[Opening EXTRACTED RECORDS section]
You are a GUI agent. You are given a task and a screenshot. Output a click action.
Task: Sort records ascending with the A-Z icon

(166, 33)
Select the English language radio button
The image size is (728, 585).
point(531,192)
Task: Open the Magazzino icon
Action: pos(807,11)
[Closing EXTRACTED RECORDS section]
◆ WHAT YOU HAVE TO DO
A word-for-word repeat of the full data is needed.

◆ TASK ANSWER
You are a GUI agent. You are given a task and a screenshot. Output a click action.
Task: Sort records ascending with the A-Z icon

(166, 33)
Select the English language radio button
The image size is (728, 585).
point(531,192)
Task: Open the Magazzino icon
Action: pos(807,11)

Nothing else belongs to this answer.